Question

Frequency of the de-Broglie wave of the electron in Bohr's first orbit of the hydrogen atom is ______ \( \times 10^{13} \, \text{Hz} \) (nearest integer).
Given:\(R_H\) (Rydberg constant) = \(2.18 \times 10^{-18} \, \text{J}\)\(h\) \((\)Planck's constant)= \(6.6 \times 10^{-34}\)\(\text{J.s}\)

Answer 1

Correct Answer: 658

The de-Broglie wavelength $\lambda$ is given by:
\[\lambda = \frac{h}{mv}\]
For an electron in motion:
\[\text{Kinetic Energy (K.E.)} = \frac{1}{2} mv^2 \implies v^2 = \frac{2 \cdot \text{K.E.}}{m}.\]
Step 1: Substituting values:
\[\text{K.E.} = R_H = 2.18 \times 10^{-18} \, \text{J}.\]
\[v = \sqrt{\frac{2 \cdot R_H}{m}} = \sqrt{\frac{2 \cdot 2.18 \times 10^{-18}}{9.1 \times 10^{-31}}}.\]
Step 2: Using frequency relation:
\[\nu = \frac{v}{\lambda} = \frac{h}{mv}.\]
Step 3: Substituting $h$ and solving for $\nu$:
\[\nu = \frac{\text{K.E.}}{h} = \frac{2.18 \times 10^{-18}}{6.6 \times 10^{-34}}.\]
\[\nu = 660.6 \times 10^{13} \, \text{Hz}.\]
Step 4: Nearest integer:
\[\nu \approx 661 \times 10^{13} \, \text{Hz}\]

Answer 2

The problem asks for the frequency of the de-Broglie wave associated with an electron in the first Bohr orbit of a hydrogen atom.

Concept Used:

The term "frequency of the de-Broglie wave" can be interpreted in the context of the Bohr model as the classical frequency of revolution of the electron in its orbit. The de-Broglie wave for a stable orbit forms a standing wave, and its properties are intrinsically linked to the dynamics of the orbiting electron.

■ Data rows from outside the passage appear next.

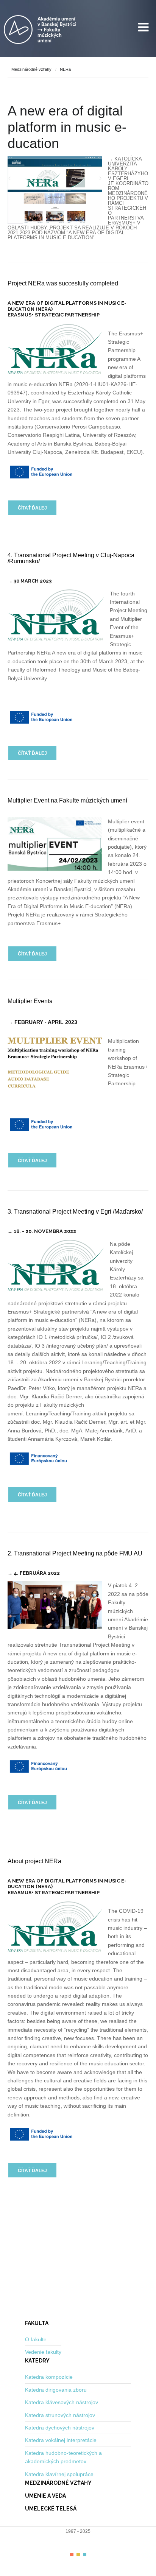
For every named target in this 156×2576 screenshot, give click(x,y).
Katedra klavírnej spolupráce (59, 2474)
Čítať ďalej (32, 508)
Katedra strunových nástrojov (60, 2415)
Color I (71, 2554)
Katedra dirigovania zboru (56, 2390)
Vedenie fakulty (43, 2352)
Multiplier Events (30, 1001)
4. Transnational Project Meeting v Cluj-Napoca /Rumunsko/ (71, 558)
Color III (84, 2554)
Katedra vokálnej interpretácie (61, 2440)
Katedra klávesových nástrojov (61, 2402)
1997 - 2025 (78, 2531)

The frequency of revolution (\(f\)) for an electron in the n-th Bohr orbit of a hydrogen atom is given by the formula:

\[ f_n = \frac{2 R_H}{h n^3} \]

where:

• \(R_H\) is the Rydberg constant in units of energy (Joules).
• \(h\) is Planck's constant.
• \(n\) is the principal quantum number.

This formula can be derived from the expression for the total energy of the electron, \(E_n = -R_H/n^2\), and classical mechanics relationships for circular motion under a Coulomb force.

Step-by-Step Solution:

Step 1: Identify the given values and the specific orbit.

• Rydberg constant, \(R_H = 2.18 \times 10^{-18} \, \text{J}\)
• Planck's constant, \(h = 6.6 \times 10^{-34} \, \text{J.s}\)
• The electron is in the first Bohr orbit, which means the principal quantum number is \(n = 1\).

Step 2: Substitute the given values into the formula for the frequency of revolution.

We use the formula \(f_n = \frac{2 R_H}{h n^3}\) with \(n=1\):

\[ f_1 = \frac{2 R_H}{h (1)^3} = \frac{2 R_H}{h} \]

Step 3: Perform the calculation.

\[ f_1 = \frac{2 \times (2.18 \times 10^{-18} \, \text{J})}{6.6 \times 10^{-34} \, \text{J.s}} \] \[ f_1 = \frac{4.36 \times 10^{-18}}{6.6 \times 10^{-34}} \, \text{Hz} \] \[ f_1 \approx 0.6606 \times 10^{16} \, \text{Hz} \] \[ f_1 = 6.606 \times 10^{15} \, \text{Hz} \]

Final Computation & Result:

The problem asks for the frequency to be expressed in the format ______ \( \times 10^{13} \, \text{Hz} \).

We need to convert our calculated frequency to this format:

\[ f_1 = 6.606 \times 10^{15} \, \text{Hz} = 660.6 \times 10^{13} \, \text{Hz} \]

Rounding this value to the nearest integer, we get 661.

The frequency of the de-Broglie wave is 661 \( \times 10^{13} \, \text{Hz} \).